The appointment, as I recall vividly, was meeting his friend Anna and her son Brian as the four of us (my brother and sister were far too young, and my mother must have been out of town, in school or working) watched the ABC movie of the week The Day After.
I was recently reminded of that night when I rewatched that movie. When I first saw it, at seven, it scared the living shit out of me. The images of people - a woman in an office, children on a playground, a groom and the bride he is kissing - being instantaneously vaporized into skeletons was burned into my memory for years afterwards, just as the shadows of people similarly vaporized were burned into the pavement at Hiroshima and Nagasaki. For the remainder of the decade, I was terrified of the concept of a nuclear holocaust, and no assurances from my mother that my Indiana home would almost certainly not be a target in a nuclear war could assuage my fears of instantaneous, horrific Armageddon happening at the whim of Republican Administrations in whom my decidedly Democratic parents had instilled me with no faith. I was born in 1976, making me amongst the last of several generations to know the terror dripping from the phrases “mutually assured destruction” and “nuclear retaliation.” I invite my younger readers to try to imagine being a ten-year-old who seriously thinks about whether he would rather be at Ground Zero of a nuclear blast with no foreknowledge of its arrival; at Ground Zero with just enough foreknowledge to wish his friends and relatives farewell; or far enough away that he had several days to make amends and say good-byes, but would nonetheless be assured of death eventually. I remember having those thoughts at ten, and I can all but guarantee that others my age and a year or thirty older can recall having pondered similar questions. Those younger than me may note with curiosity when their “regularly scheduled programming” is interrupted “so that we may bring you this special report,” but they will never know the tight feeling of dread the special report theme song once instilled in our collective guts, the brief assurety we had that this one, this time, it would be Tom Brokaw or Dan Rather or Peter Jennings telling us all that the missiles were on their way, and our only hope now, to paraphrase what Mad Magazine once said, was to put our heads between our legs and kiss our butts good-bye.
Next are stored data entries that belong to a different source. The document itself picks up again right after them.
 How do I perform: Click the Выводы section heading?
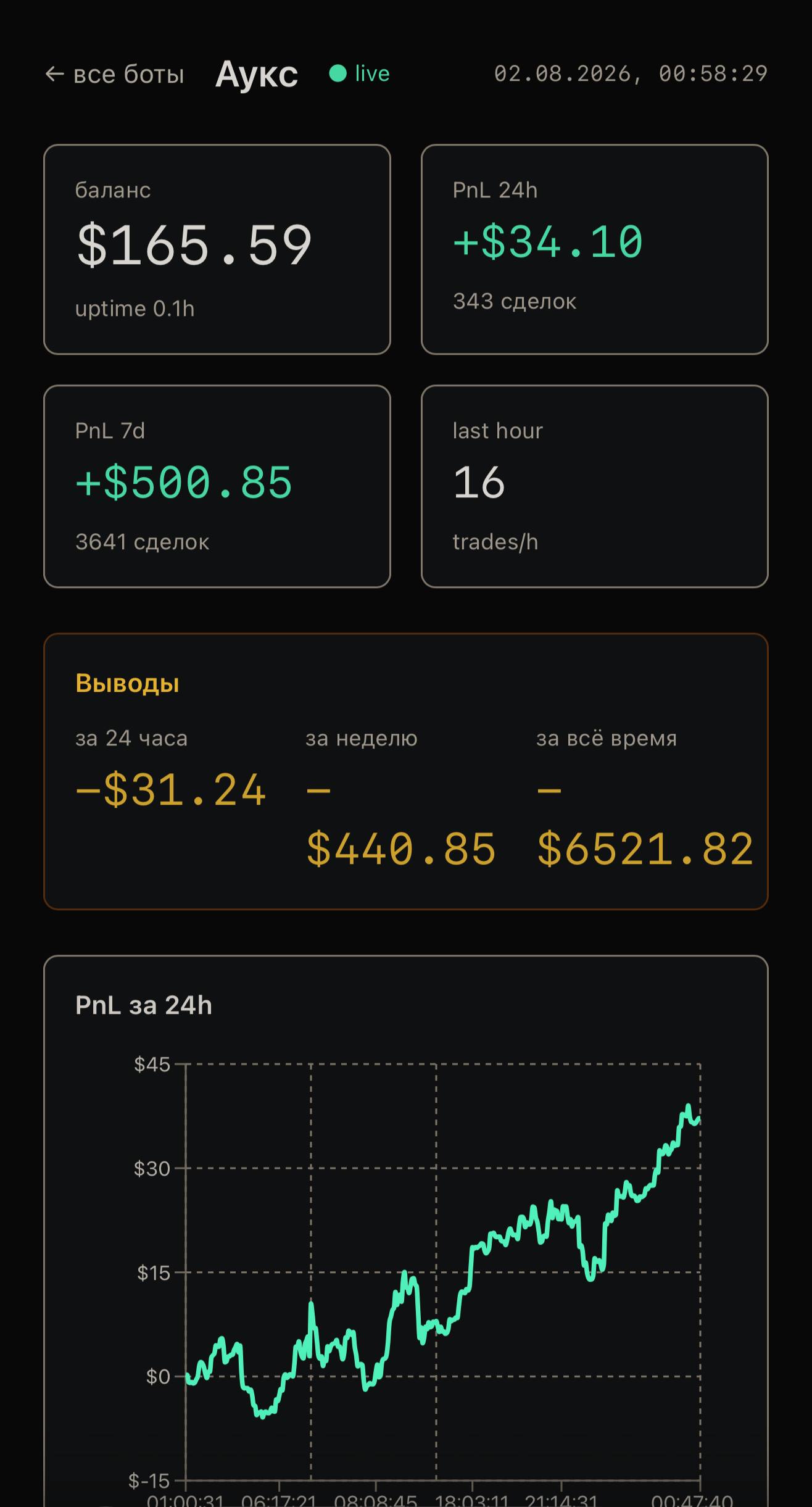[x=127, y=683]
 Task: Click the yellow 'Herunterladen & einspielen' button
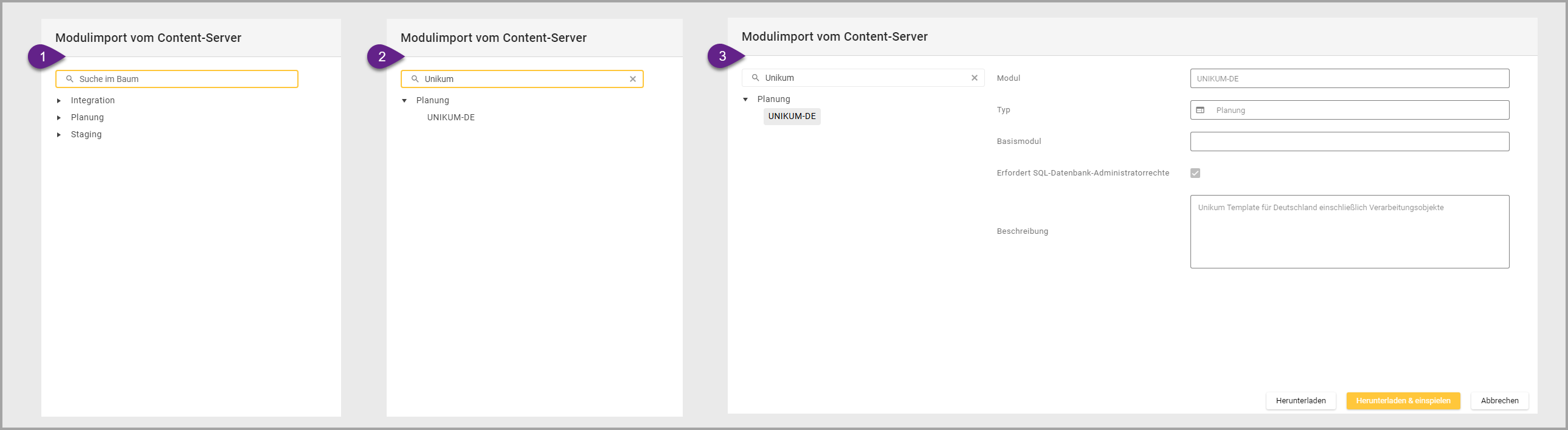(x=1403, y=401)
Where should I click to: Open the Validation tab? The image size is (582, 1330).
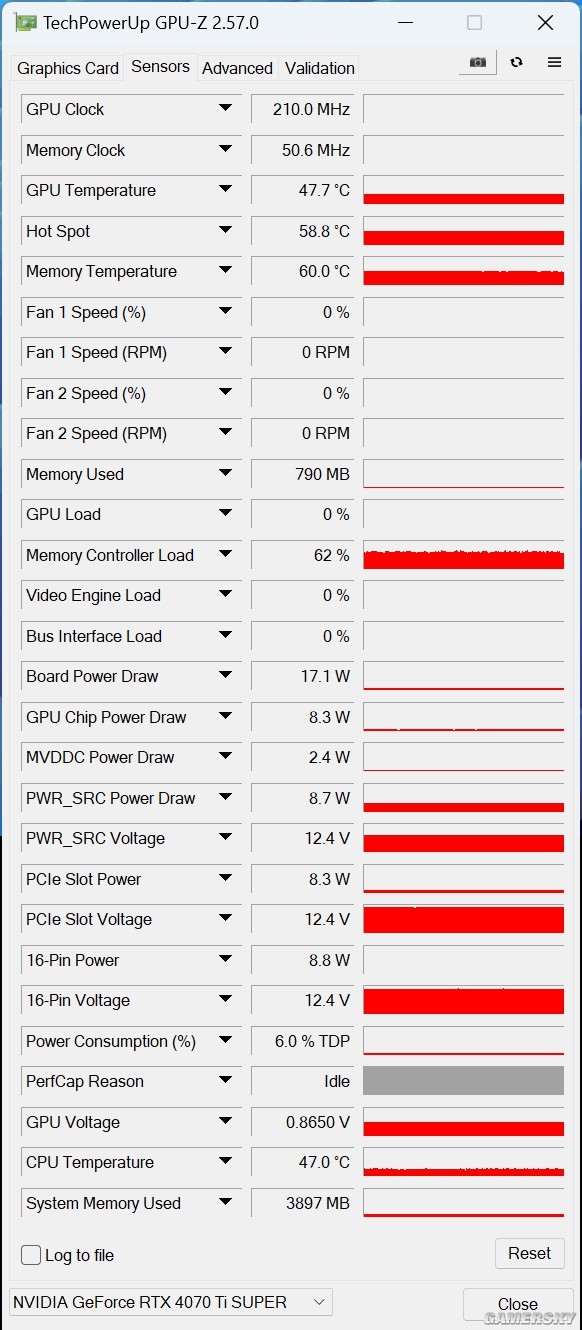(320, 68)
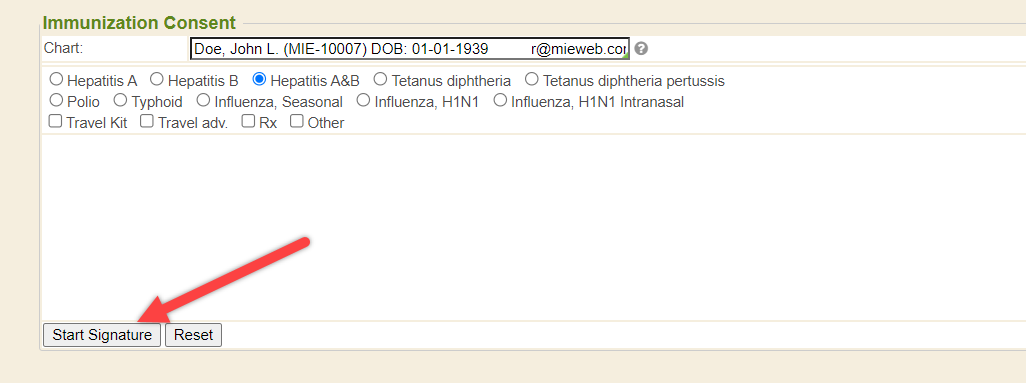Screen dimensions: 1026x383
Task: Choose the Hepatitis A&B radio button
Action: pyautogui.click(x=259, y=79)
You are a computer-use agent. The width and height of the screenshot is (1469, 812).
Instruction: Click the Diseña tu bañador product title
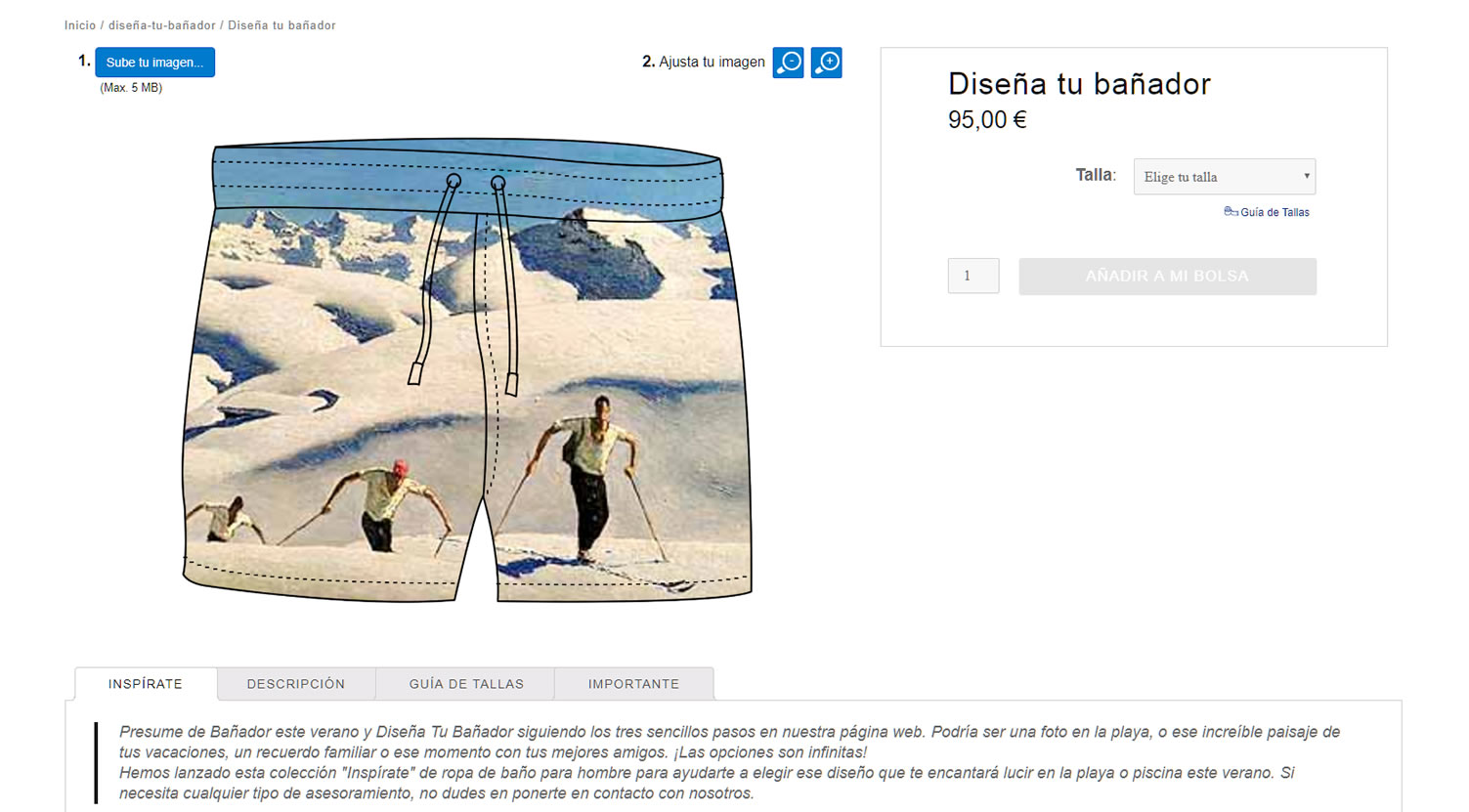(1079, 84)
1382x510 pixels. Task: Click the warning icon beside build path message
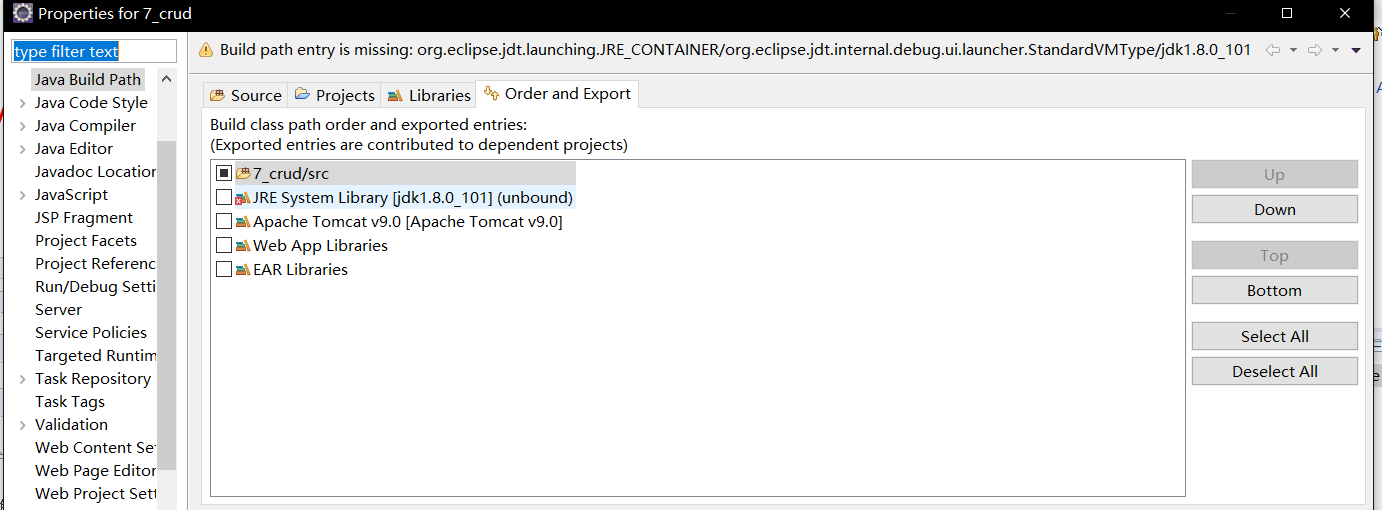tap(206, 50)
One of my fellow TV IV Wiki admins is a young German man of only 19, and it seems bizarre to me that I should have much clearer memories of the most significant event in his country’s history of his lifetime than he does, but I do. I remember the release and wonder of waking up one November morning, mere days after my thirteenth birthday (six years almost to the day after I’d seen the woman in her Kansas City office vaporized by flame), to see hundreds of his countrymen joining hands atop a crumbling, graffiti-covered wall. I remember being old enough to realize the most terrible Sword of Damocles mankind had ever devised had just been removed from over the entire world’s head overnight. I remember thinking to myself that my nightmares of my mother, my father, my sister and brother and teachers and aunts and uncles and grandparents and friends being flash-burned into X-rays of skeletons and then nothing at all, or worse, dying days later of radiation poisoning, our hair and teeth falling out, our body covered in sores and bruises, our own intestines being expelled in our stool in a bloody mass, were now forever gone.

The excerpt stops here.